Philip seems very invested in the puppet, which he calls ‘Possum’ (why?) but he also wants to get rid of it; its hold over him has obviously been of some duration, given that once back inside the squalid home where stepfather Maurice (Alun Armstrong) still lives, he is drawn towards picture books he seems to have had since childhood, which describe Possum in as terrifying a way as a certain similar book described a certain Babadook-dook-dook. Worse still, every time Philip tries to dispose of Possum, he ends up with it back in his life by mysterious means. Meanwhile, we are shown that he takes peculiar, unseemly interests in the goings-on around him, showing an odd fascination with a teenage boy he sees drawing on the train, perhaps seeing his scrawls as marking him out as a kindred spirit. We are also party to a very stilted resumption of Philip’s relationship with his stepfather, a man who seems perfectly at ease with the squalor which surrounds him, and who has little to say to his relative-by-marriage, other than laughing variously at his clear discomfort.

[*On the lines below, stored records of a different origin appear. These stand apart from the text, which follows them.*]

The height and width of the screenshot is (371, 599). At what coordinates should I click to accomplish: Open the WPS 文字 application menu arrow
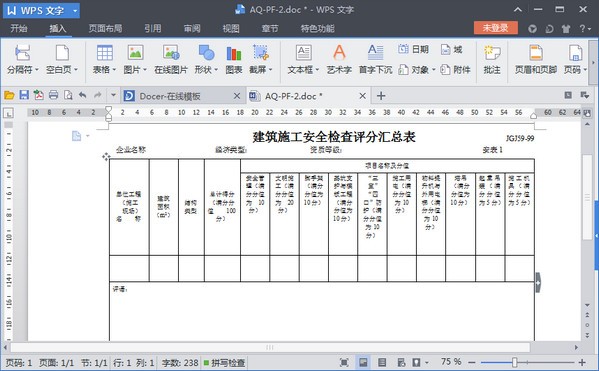tap(75, 11)
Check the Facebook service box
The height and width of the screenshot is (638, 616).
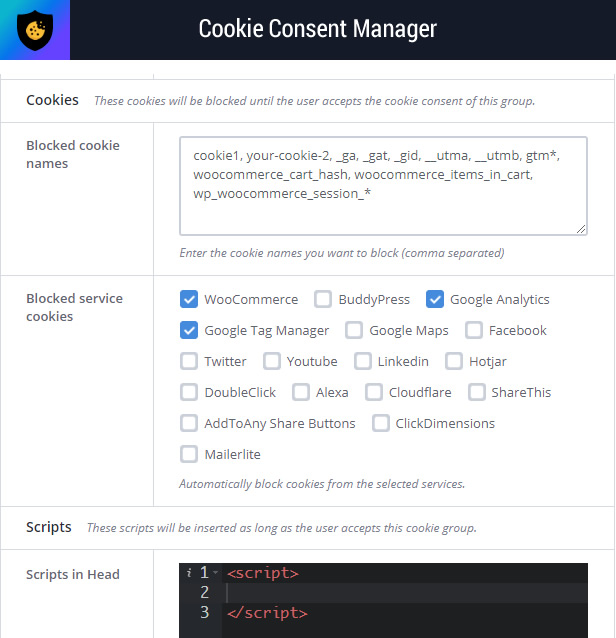pos(474,330)
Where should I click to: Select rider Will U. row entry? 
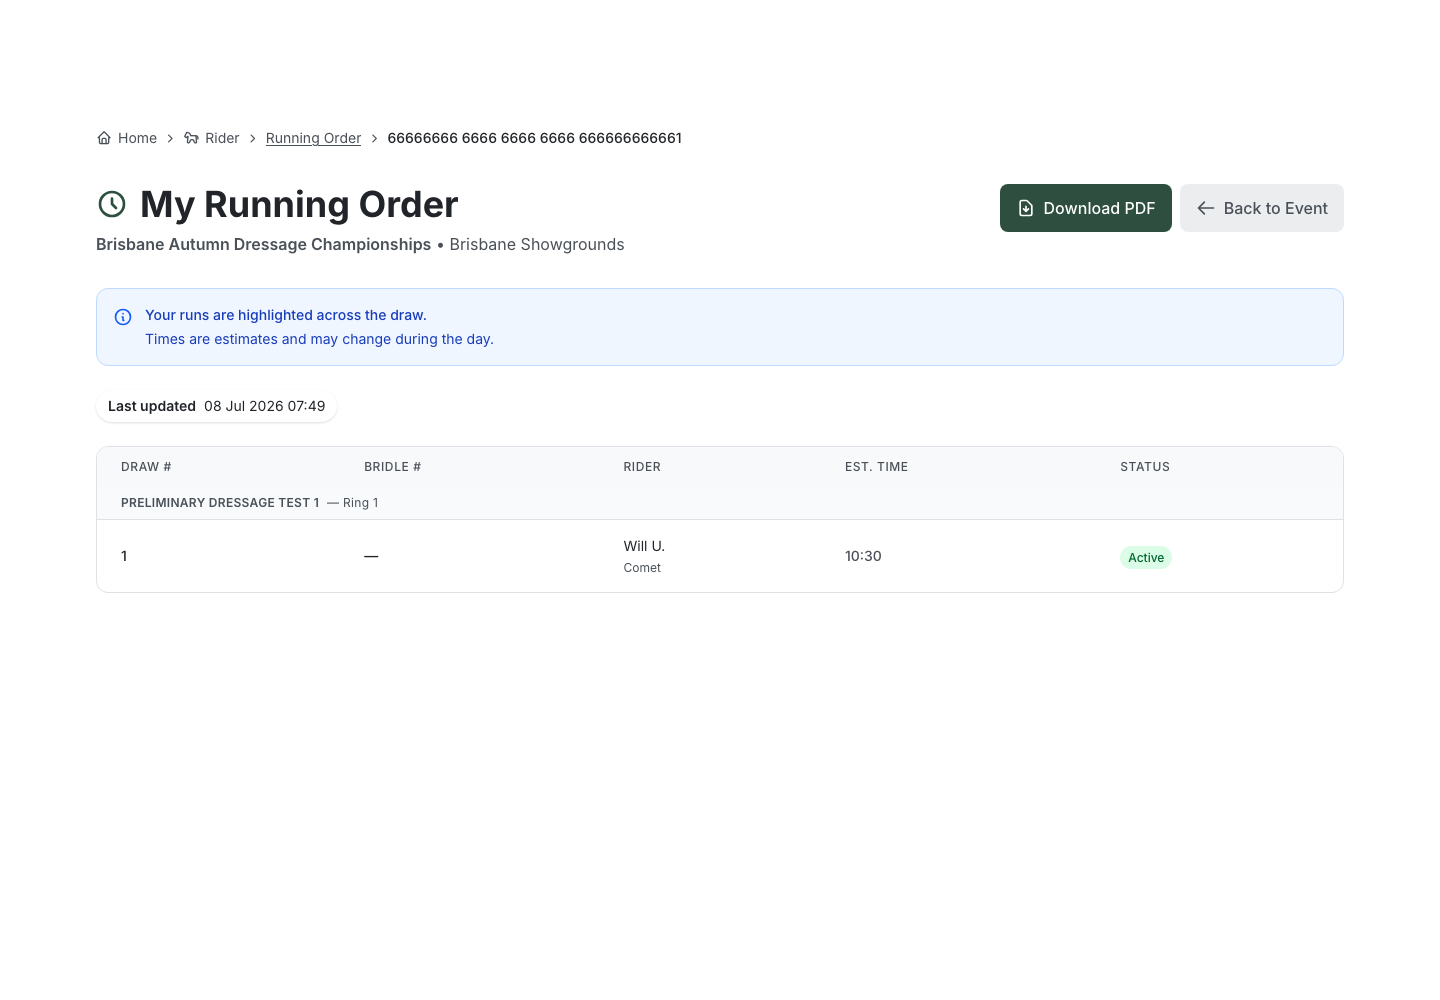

However, whilst you can feel genuine sympathy with such a tortured soul, there is very little in the way of closure here, just as there’s little concrete to get hold of throughout. My understanding of Philip’s issues with Maurice are essentially inferred, and not a little based on a kind of prejudice: I can’t, honestly, think of an interpretation for his trauma except for a certain kind of trauma, albeit one which is not exactly spelled out either. In fact, by the film’s close, I wasn’t sure whether I believed that most of the characters I’d watched were really present, so surreal and abstruse is the film as a whole. Overall, I feel that whatever else the film chooses to do or not to do, it badly needs a punchline. Not a neat tying-together of all loose ends, but something to avoid that final sense that little has taken place.
If you enjoy these kinds of exercises in atmospherics, then there is a great deal to love about Possum. Indeed, if you prefer cinema which is not forthcoming and leaves you with a series of sensations rather than telling a linear story, then it’s a triumph. However, this kind of approach is a risk, one which seemed to split the audience at Celluloid Screams, and one which I’d imagine will have a similar impact wherever Possum is seen and debated.
Possum screened at Celluloid Screams Film Festival 2018 and will be released in the UK on the 26th October 2018.